Знаете, что самое главное, уважаемые господа в дорогих кашемировых костюмах и галстуках из натурального шелка? Посмотрите на свои золотые наручные часы и запонки с драгоценными камнями, посмотрите на самих себя и скажите – что оказалось определяющим фактором для того, чтобы вы сидели сейчас здесь, в своих костюмах и запонках? Большой стартовый капитал? Надежный тыл в лице богатых родителей? Связи? Удача? Может быть даже – упорный труд? Или все и сразу?
Самое главное – уметь вовремя остановиться. Когда то, чего ты так страстно жаждешь, само идет к тебе, само же себя предлагает, только протяни руку и возьми, – откажись. Бойся своих желаний и беги от них. Потому что это очень важно – сохранять дистанцию.
Спустя годы Штефан Рац так и не может сказать – а у него получилось остановиться?
Где-то в самых дальних уголках памяти есть то, что подсказывает – получилось. Хотя это было даже не его заслугой.
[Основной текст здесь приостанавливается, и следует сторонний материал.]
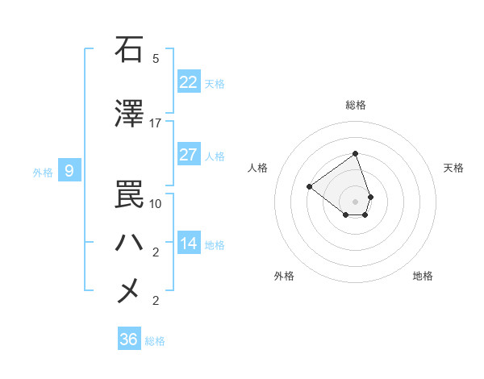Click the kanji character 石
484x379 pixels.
129,49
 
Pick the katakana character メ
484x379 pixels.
129,290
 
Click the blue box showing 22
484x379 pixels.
189,82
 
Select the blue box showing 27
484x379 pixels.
189,155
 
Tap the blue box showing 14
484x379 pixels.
189,244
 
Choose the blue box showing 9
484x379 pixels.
69,171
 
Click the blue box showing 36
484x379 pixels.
129,339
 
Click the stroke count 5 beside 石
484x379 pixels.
156,59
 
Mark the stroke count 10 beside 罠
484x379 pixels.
156,203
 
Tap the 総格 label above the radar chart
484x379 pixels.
356,105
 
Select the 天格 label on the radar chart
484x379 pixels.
453,168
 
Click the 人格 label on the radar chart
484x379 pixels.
258,168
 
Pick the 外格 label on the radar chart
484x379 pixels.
284,276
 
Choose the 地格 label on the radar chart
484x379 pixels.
423,276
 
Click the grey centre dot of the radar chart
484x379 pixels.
356,201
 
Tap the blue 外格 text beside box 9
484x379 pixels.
42,172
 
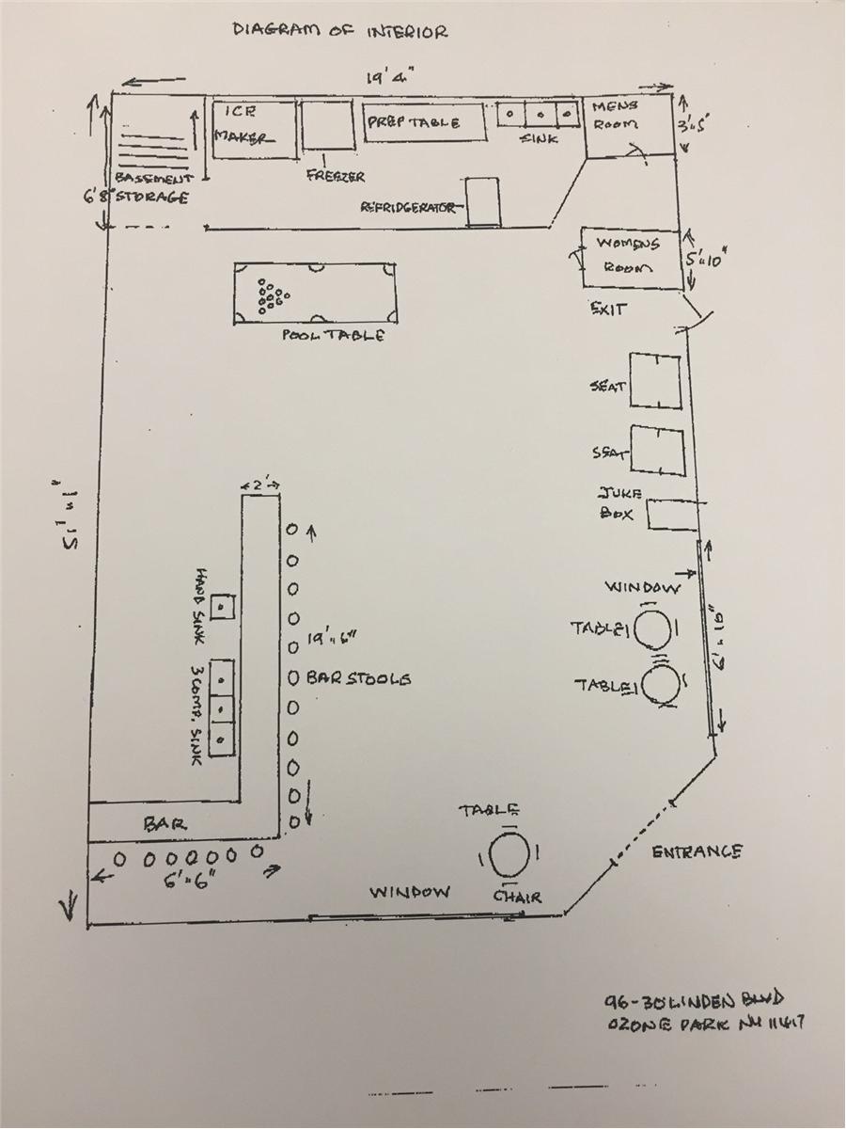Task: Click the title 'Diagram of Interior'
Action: (340, 31)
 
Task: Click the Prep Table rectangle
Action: (427, 122)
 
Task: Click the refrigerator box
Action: (484, 202)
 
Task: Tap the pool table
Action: (316, 293)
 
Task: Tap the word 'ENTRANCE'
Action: (697, 851)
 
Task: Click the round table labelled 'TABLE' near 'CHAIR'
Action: (509, 856)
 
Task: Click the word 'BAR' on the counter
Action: (164, 823)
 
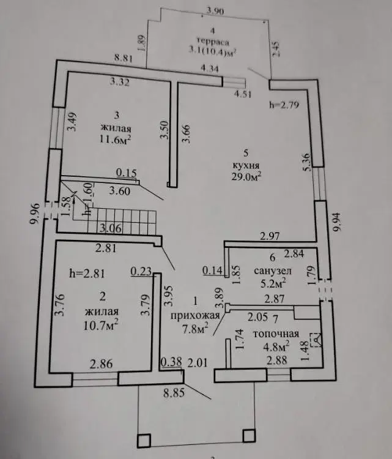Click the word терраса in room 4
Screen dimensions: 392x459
[x=213, y=42]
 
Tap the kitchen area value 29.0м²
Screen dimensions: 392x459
[x=246, y=176]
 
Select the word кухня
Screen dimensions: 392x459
[x=246, y=165]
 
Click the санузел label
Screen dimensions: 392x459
[x=273, y=271]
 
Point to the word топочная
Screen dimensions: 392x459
[x=276, y=334]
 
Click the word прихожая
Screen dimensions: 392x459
[x=195, y=315]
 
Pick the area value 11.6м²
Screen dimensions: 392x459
[x=115, y=140]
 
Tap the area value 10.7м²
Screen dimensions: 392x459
[x=101, y=325]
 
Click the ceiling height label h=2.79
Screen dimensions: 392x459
[x=284, y=105]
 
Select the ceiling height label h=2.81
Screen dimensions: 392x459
[x=87, y=274]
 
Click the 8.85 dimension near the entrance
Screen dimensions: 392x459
[x=174, y=392]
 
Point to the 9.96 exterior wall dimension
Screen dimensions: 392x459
[x=35, y=214]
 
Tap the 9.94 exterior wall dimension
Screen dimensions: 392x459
[x=337, y=222]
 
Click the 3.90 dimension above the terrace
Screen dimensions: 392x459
[x=215, y=11]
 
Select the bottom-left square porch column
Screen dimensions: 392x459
[x=144, y=441]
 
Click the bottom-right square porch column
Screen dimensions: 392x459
[x=249, y=436]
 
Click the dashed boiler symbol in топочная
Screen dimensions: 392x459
[x=315, y=340]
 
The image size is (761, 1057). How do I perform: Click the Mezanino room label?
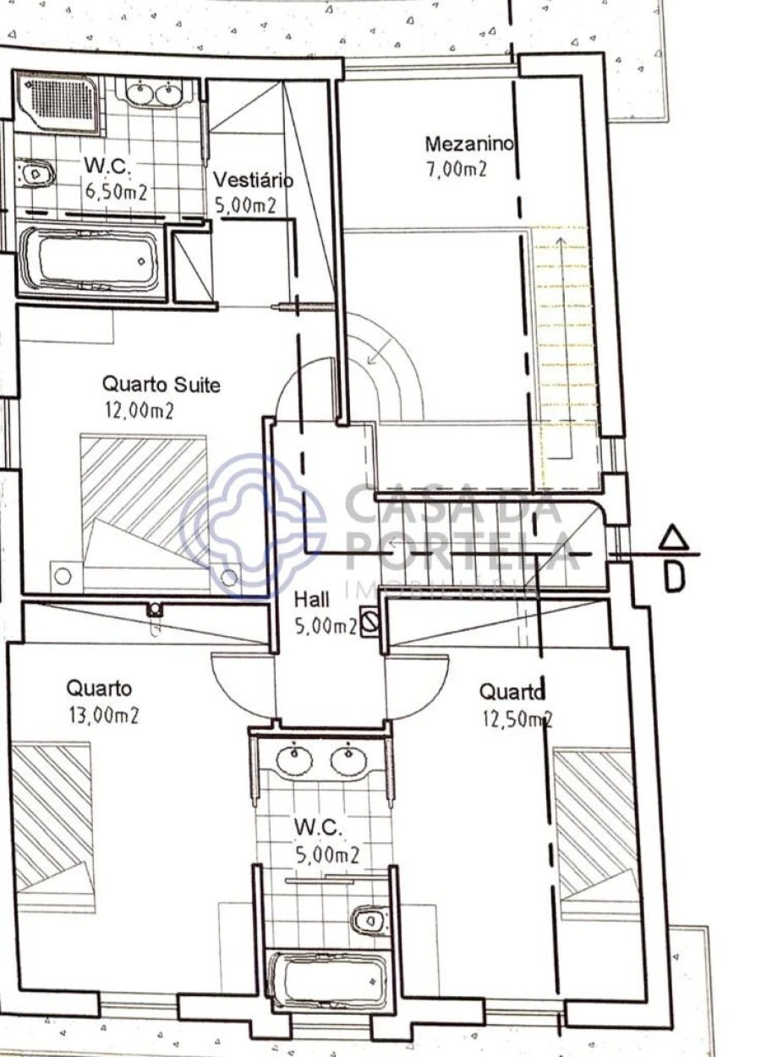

Человек ли? Обстоятельства ли? Случайность? Кто-то или что-то отрезвило его, отвесило ощутимый подзатыльник и ткнуло носом в лужу. Дало понять, что вот прямо сейчас нужно собраться, взять себя в руки, вспомнить о своей цели. Осознать, как бы тяжело ни давалось осознание, что удовлетворение вот этой сиюминутной прихоти может разрушить все то, что так упорно выстраивалось годами. И цель уже никогда не будет достигнута.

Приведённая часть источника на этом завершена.